Link prediction heterogeneous graph split data for testing and trainig

asat · April 21, 2021, 2:40pm

Hi all
I want to split my edges for heterogeneous graph but I don’t know how to split that, I read this(Link Prediction using Graph Neural Networks — DGL 0.6.1 documentation) and I read this(Edges to include in training of link prediction for heterogeneous graphs) but now I don’t know how, I have 9 edge types.
Thanks in advance!

Sriharsha · April 22, 2021, 2:17am

One way is to set the edge masks at the time of graph preparation and filter them like below before training:

train_eid_dict = {etype: (graph.edges[etype].data['mask'] == 1).nonzero(as_tuple=True)[0] for etype in graph.etypes}
val_eid_dict   = {etype: (graph.edges[etype].data['mask'] == 2).nonzero(as_tuple=True)[0] for etype in graph.etypes}

You can pass these dicts into edge dataloaders

asat · April 22, 2021, 11:07am

Thank you for the help

asat · April 22, 2021, 6:21pm

it is my first work that I want to start in the machine learning world, so clearly don’t know how to begin, I watched the video about link prediction with dgl and read the docs about the hetero graph on-site, these references were great, but for keeping the way I don’t know how to generate them.
Generate the edge masks for all edges?
Another question is about my dataset, in dataset score determine the two nodes have a link or not that score adds to the graph as a feature of edges or as validation edge type idk how to add this data.

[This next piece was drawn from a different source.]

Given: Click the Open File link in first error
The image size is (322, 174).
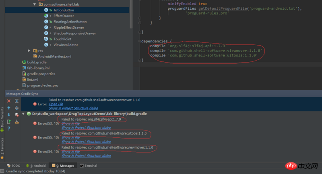Looking at the screenshot, I should click(57, 104).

minjie · April 27, 2021, 7:26am

It depends on the problem you wish to solve. One typical way is to randomly select a portion (say 90%) of the edges for training and the rest for testing. You then generate the 0-1 mask based on the selection.

system · May 27, 2021, 7:26am

This topic was automatically closed 30 days after the last reply. New replies are no longer allowed.